[Problem] Starting at the top line and ending at the last, restate the records exactly.

::: Task input

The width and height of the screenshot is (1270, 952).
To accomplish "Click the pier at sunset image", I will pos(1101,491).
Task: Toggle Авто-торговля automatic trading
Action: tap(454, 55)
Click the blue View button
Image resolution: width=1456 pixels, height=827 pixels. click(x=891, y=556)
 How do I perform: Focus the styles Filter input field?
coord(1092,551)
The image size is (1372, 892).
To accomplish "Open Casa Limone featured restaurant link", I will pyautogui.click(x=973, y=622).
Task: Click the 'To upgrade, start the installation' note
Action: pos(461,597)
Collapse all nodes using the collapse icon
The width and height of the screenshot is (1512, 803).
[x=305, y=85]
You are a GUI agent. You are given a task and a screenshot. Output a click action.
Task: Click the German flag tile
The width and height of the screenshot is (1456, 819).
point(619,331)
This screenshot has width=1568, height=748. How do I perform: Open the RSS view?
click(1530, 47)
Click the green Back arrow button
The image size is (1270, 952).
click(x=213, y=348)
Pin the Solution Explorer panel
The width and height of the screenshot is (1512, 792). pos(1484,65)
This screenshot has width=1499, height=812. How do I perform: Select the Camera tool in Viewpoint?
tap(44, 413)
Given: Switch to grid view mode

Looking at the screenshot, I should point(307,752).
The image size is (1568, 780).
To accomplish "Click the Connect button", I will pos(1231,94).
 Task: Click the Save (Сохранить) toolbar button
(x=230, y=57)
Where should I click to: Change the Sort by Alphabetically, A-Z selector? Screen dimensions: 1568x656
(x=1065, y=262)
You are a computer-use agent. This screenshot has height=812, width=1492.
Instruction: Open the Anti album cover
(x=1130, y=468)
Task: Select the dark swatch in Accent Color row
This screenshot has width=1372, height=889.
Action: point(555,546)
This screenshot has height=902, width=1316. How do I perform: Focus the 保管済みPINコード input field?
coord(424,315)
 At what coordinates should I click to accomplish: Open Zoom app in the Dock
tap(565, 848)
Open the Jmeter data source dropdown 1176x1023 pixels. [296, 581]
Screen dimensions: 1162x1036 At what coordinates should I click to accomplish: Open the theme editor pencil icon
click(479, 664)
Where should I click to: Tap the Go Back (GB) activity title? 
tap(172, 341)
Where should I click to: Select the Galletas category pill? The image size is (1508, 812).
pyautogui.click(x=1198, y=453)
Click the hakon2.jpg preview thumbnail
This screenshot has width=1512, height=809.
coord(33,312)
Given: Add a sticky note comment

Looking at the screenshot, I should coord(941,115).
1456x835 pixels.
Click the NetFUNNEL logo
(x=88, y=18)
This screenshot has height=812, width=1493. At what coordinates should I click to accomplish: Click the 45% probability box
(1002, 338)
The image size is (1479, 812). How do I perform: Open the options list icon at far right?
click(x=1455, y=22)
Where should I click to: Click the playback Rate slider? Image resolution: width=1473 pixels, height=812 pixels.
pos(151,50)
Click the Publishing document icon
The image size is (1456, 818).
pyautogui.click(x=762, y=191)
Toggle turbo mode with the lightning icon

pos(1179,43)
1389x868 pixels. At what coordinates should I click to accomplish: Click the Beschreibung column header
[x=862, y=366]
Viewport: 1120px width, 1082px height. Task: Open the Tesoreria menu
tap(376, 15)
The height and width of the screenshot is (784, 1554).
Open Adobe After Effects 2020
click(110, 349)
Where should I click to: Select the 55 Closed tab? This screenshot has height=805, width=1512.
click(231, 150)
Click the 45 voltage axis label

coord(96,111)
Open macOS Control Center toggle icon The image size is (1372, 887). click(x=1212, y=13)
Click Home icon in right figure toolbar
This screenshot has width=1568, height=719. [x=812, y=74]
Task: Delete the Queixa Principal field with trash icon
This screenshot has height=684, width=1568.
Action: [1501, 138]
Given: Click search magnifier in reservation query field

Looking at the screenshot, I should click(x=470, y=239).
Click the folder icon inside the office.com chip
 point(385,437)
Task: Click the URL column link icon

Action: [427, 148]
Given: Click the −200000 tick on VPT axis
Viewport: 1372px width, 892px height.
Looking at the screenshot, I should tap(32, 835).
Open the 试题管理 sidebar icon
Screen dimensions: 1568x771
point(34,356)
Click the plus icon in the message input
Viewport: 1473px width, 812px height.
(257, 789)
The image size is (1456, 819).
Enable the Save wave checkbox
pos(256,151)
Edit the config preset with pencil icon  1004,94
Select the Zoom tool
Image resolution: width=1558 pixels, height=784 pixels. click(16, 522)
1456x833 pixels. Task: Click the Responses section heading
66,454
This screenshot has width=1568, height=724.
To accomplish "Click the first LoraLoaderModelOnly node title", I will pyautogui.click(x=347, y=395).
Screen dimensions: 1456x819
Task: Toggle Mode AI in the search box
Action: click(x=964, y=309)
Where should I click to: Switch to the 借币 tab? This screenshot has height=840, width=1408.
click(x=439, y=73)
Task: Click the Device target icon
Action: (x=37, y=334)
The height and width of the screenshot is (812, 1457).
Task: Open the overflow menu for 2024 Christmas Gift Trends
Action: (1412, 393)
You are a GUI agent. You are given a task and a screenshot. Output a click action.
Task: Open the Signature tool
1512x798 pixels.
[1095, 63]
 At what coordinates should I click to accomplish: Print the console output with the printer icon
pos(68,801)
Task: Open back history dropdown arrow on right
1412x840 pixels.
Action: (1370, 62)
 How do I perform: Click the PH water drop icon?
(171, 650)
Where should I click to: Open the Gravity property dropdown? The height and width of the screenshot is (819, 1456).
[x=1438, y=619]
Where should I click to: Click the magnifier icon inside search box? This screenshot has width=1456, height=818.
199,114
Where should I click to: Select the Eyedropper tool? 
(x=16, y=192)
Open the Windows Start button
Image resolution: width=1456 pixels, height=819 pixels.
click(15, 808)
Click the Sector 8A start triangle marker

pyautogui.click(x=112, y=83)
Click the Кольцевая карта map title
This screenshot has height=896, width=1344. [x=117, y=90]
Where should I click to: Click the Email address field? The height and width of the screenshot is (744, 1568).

::::::

[Answer space]
The width and height of the screenshot is (1270, 952).
To accomplish "Click the pier at sunset image", I will pos(1101,491).
Task: Toggle Авто-торговля automatic trading
Action: tap(454, 55)
Click the blue View button
Image resolution: width=1456 pixels, height=827 pixels. click(x=891, y=556)
 How do I perform: Focus the styles Filter input field?
coord(1092,551)
The image size is (1372, 892).
To accomplish "Open Casa Limone featured restaurant link", I will pyautogui.click(x=973, y=622).
Task: Click the 'To upgrade, start the installation' note
Action: pos(461,597)
Collapse all nodes using the collapse icon
The width and height of the screenshot is (1512, 803).
[x=305, y=85]
You are a GUI agent. You are given a task and a screenshot. Output a click action.
Task: Click the German flag tile
The width and height of the screenshot is (1456, 819).
point(619,331)
This screenshot has width=1568, height=748. How do I perform: Open the RSS view?
click(1530, 47)
Click the green Back arrow button
The image size is (1270, 952).
click(x=213, y=348)
Pin the Solution Explorer panel
The width and height of the screenshot is (1512, 792). pos(1484,65)
This screenshot has width=1499, height=812. How do I perform: Select the Camera tool in Viewpoint?
tap(44, 413)
Given: Switch to grid view mode

Looking at the screenshot, I should point(307,752).
The image size is (1568, 780).
To accomplish "Click the Connect button", I will pos(1231,94).
 Task: Click the Save (Сохранить) toolbar button
(x=230, y=57)
Where should I click to: Change the Sort by Alphabetically, A-Z selector? Screen dimensions: 1568x656
(x=1065, y=262)
You are a computer-use agent. This screenshot has height=812, width=1492.
Instruction: Open the Anti album cover
(x=1130, y=468)
Task: Select the dark swatch in Accent Color row
This screenshot has width=1372, height=889.
Action: point(555,546)
This screenshot has height=902, width=1316. How do I perform: Focus the 保管済みPINコード input field?
coord(424,315)
 At what coordinates should I click to accomplish: Open Zoom app in the Dock
tap(565, 848)
Open the Jmeter data source dropdown 1176x1023 pixels. [296, 581]
Screen dimensions: 1162x1036 At what coordinates should I click to accomplish: Open the theme editor pencil icon
click(479, 664)
Where should I click to: Tap the Go Back (GB) activity title? 
tap(172, 341)
Where should I click to: Select the Galletas category pill? The image size is (1508, 812).
pyautogui.click(x=1198, y=453)
Click the hakon2.jpg preview thumbnail
This screenshot has width=1512, height=809.
coord(33,312)
Given: Add a sticky note comment

Looking at the screenshot, I should coord(941,115).
1456x835 pixels.
Click the NetFUNNEL logo
(x=88, y=18)
This screenshot has height=812, width=1493. At what coordinates should I click to accomplish: Click the 45% probability box
(1002, 338)
The image size is (1479, 812). How do I perform: Open the options list icon at far right?
click(x=1455, y=22)
Where should I click to: Click the playback Rate slider? Image resolution: width=1473 pixels, height=812 pixels.
pos(151,50)
Click the Publishing document icon
The image size is (1456, 818).
pyautogui.click(x=762, y=191)
Toggle turbo mode with the lightning icon

pos(1179,43)
1389x868 pixels. At what coordinates should I click to accomplish: Click the Beschreibung column header
[x=862, y=366]
Viewport: 1120px width, 1082px height. Task: Open the Tesoreria menu
tap(376, 15)
The height and width of the screenshot is (784, 1554).
Open Adobe After Effects 2020
click(110, 349)
Where should I click to: Select the 55 Closed tab? This screenshot has height=805, width=1512.
click(231, 150)
Click the 45 voltage axis label

coord(96,111)
Open macOS Control Center toggle icon The image size is (1372, 887). click(x=1212, y=13)
Click Home icon in right figure toolbar
This screenshot has width=1568, height=719. [x=812, y=74]
Task: Delete the Queixa Principal field with trash icon
This screenshot has height=684, width=1568.
Action: [1501, 138]
Given: Click search magnifier in reservation query field

Looking at the screenshot, I should click(x=470, y=239).
Click the folder icon inside the office.com chip
 point(385,437)
Task: Click the URL column link icon

Action: [427, 148]
Given: Click the −200000 tick on VPT axis
Viewport: 1372px width, 892px height.
Looking at the screenshot, I should tap(32, 835).
Open the 试题管理 sidebar icon
Screen dimensions: 1568x771
point(34,356)
Click the plus icon in the message input
Viewport: 1473px width, 812px height.
(257, 789)
The image size is (1456, 819).
Enable the Save wave checkbox
pos(256,151)
Edit the config preset with pencil icon  1004,94
Select the Zoom tool
Image resolution: width=1558 pixels, height=784 pixels. click(16, 522)
1456x833 pixels. Task: Click the Responses section heading
66,454
This screenshot has width=1568, height=724.
To accomplish "Click the first LoraLoaderModelOnly node title", I will pyautogui.click(x=347, y=395).
Screen dimensions: 1456x819
Task: Toggle Mode AI in the search box
Action: click(x=964, y=309)
Where should I click to: Switch to the 借币 tab? This screenshot has height=840, width=1408.
click(x=439, y=73)
Task: Click the Device target icon
Action: (x=37, y=334)
The height and width of the screenshot is (812, 1457).
Task: Open the overflow menu for 2024 Christmas Gift Trends
Action: (1412, 393)
You are a GUI agent. You are given a task and a screenshot. Output a click action.
Task: Open the Signature tool
1512x798 pixels.
[1095, 63]
 At what coordinates should I click to accomplish: Print the console output with the printer icon
pos(68,801)
Task: Open back history dropdown arrow on right
1412x840 pixels.
Action: (1370, 62)
 How do I perform: Click the PH water drop icon?
(171, 650)
Where should I click to: Open the Gravity property dropdown? The height and width of the screenshot is (819, 1456).
[x=1438, y=619]
Where should I click to: Click the magnifier icon inside search box? This screenshot has width=1456, height=818.
199,114
Where should I click to: Select the Eyedropper tool? 
(x=16, y=192)
Open the Windows Start button
Image resolution: width=1456 pixels, height=819 pixels.
click(15, 808)
Click the Sector 8A start triangle marker

pyautogui.click(x=112, y=83)
Click the Кольцевая карта map title
This screenshot has height=896, width=1344. [x=117, y=90]
Where should I click to: Click the Email address field? The height and width of the screenshot is (744, 1568).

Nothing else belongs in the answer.